Re: problem on nfsd doing RDMA write

Chuck Lever <chuck.lever@xxxxxxxxxx> · Wed, 31 Jan 2018 16:52:31 -0500

> On Jan 31, 2018, at 4:42 PM, Olga Kornievskaia <aglo@xxxxxxxxx> wrote:
> 
> On Wed, Jan 31, 2018 at 4:13 PM, Chuck Lever <chuck.lever@xxxxxxxxxx> wrote:
>> 
>> 
>>> On Jan 31, 2018, at 2:51 PM, Chuck Lever <chuck.lever@xxxxxxxxxx> wrote:
>>> 
>>> 
>>> 
>>>> On Jan 31, 2018, at 1:52 PM, Olga Kornievskaia <aglo@xxxxxxxxx> wrote:
>>>> 
>>>> On Wed, Jan 31, 2018 at 1:29 PM, Chuck Lever <chuck.lever@xxxxxxxxxx> wrote:
>>>>> 
>>>>> 
>>>>>> On Jan 30, 2018, at 12:02 PM, Olga Kornievskaia <aglo@xxxxxxxxx> wrote:
>>>>>> 
>>>>>> On Mon, Jan 29, 2018 at 12:24 PM, Chuck Lever <chuck.lever@xxxxxxxxxx> wrote:
>>>>>>> 
>>>>>>> 
>>>>>>>> On Jan 29, 2018, at 12:19 PM, Olga Kornievskaia <aglo@xxxxxxxxx> wrote:
>>>>>>>> 
>>>>>>>> On Fri, Jan 26, 2018 at 4:08 PM, Chuck Lever <chuck.lever@xxxxxxxxxx> wrote:
>>>>>>>>> 
>>>>>>>>> 
>>>>>>>>>> On Jan 26, 2018, at 12:13 PM, Olga Kornievskaia <aglo@xxxxxxxxx> wrote:
>>>>>>>>>> 
>>>>>>>>>> On Fri, Jan 26, 2018 at 2:29 PM, Chuck Lever <chuck.lever@xxxxxxxxxx> wrote:
>>>>>>>>>>> 
>>>>>>>>>>> 
>>>>>>>>>>>> On Jan 26, 2018, at 11:05 AM, Olga Kornievskaia <aglo@xxxxxxxxx> wrote:
>>>>>>>>>>>> 
>>>>>>>>>>>> On Fri, Jan 26, 2018 at 1:23 PM, Chuck Lever <chuck.lever@xxxxxxxxxx> wrote:
>>>>>>>>>>>>> 
>>>>>>>>>>>>> 
>>>>>>>>>>>>>> On Jan 26, 2018, at 9:24 AM, Olga Kornievskaia <aglo@xxxxxxxxx> wrote:
>>>>>>>>>>>>>> 
>>>>>>>>>>>>>> Hi Bruce/Chuck,
>>>>>>>>>>>>>> 
>>>>>>>>>>>>>> There is a problem with nfsd doing a WRITE of size 4093,4094,4095. To
>>>>>>>>>>>>>> reproduce, mount with RDMA and do a simple dd "dd if=/dev/zero
>>>>>>>>>>>>>> of=/mnt/testfile bs=4093 count=1". What happens is that nfsd fails to
>>>>>>>>>>>>>> parse GETATTR after the WRITE in the compound.
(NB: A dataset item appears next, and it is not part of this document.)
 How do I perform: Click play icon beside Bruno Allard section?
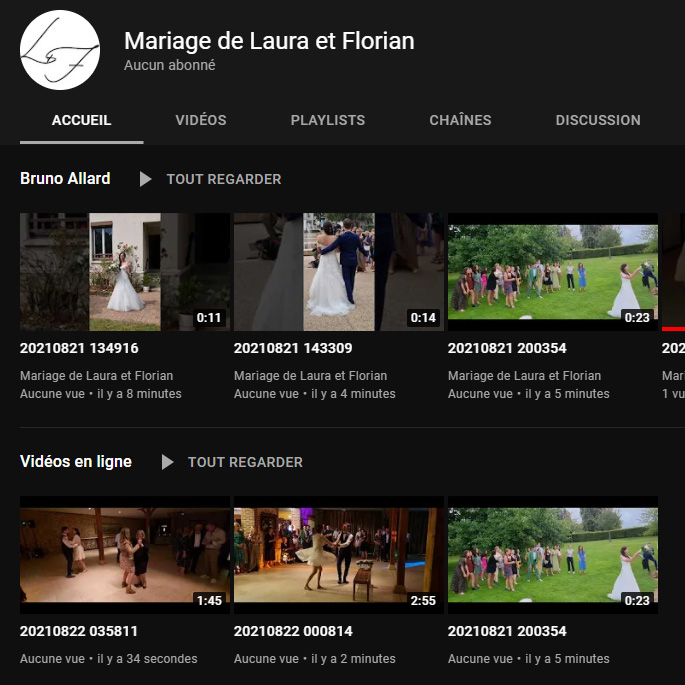click(x=146, y=179)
It fails the operation
>>>>>>>>>>>>>> with ERR_OP_ILLEGAL.
>>>>>>>>>>>>>> 
>>>>>>>>>>>>>> The problem happens for the values where XDR round up ends up rounding
>>>>>>>>>>>>>> up to the page size. I don't know if my fix is the appropriate way to
>>>>>>>>>>>>>> fix this but with it I don't get the error:
>>>>>>>>>>>>>> 
>>>>>>>>>>>>>> diff --git a/fs/nfsd/nfs4xdr.c b/fs/nfsd/nfs4xdr.c
>>>>>>>>>>>>>> index 2c61c6b..a8489c3 100644
>>>>>>>>>>>>>> --- a/fs/nfsd/nfs4xdr.c
>>>>>>>>>>>>>> +++ b/fs/nfsd/nfs4xdr.c
>>>>>>>>>>>>>> @@ -1289,11 +1289,12 @@ static __be32 nfsd4_decode_opaque(struct nfsd4_compounda
>>>>>>>>>>>>>> 
>>>>>>>>>>>>>> len = XDR_QUADLEN(write->wr_buflen) << 2;
>>>>>>>>>>>>>> if (len >= avail) {
>>>>>>>>>>>>>> -               int pages;
>>>>>>>>>>>>>> +               int pages = 0;
>>>>>>>>>>>>>> 
>>>>>>>>>>>>>>         len -= avail;
>>>>>>>>>>>>>> 
>>>>>>>>>>>>>> -               pages = len >> PAGE_SHIFT;
>>>>>>>>>>>>>> +               if (write->wr_buflen >= PAGE_SIZE)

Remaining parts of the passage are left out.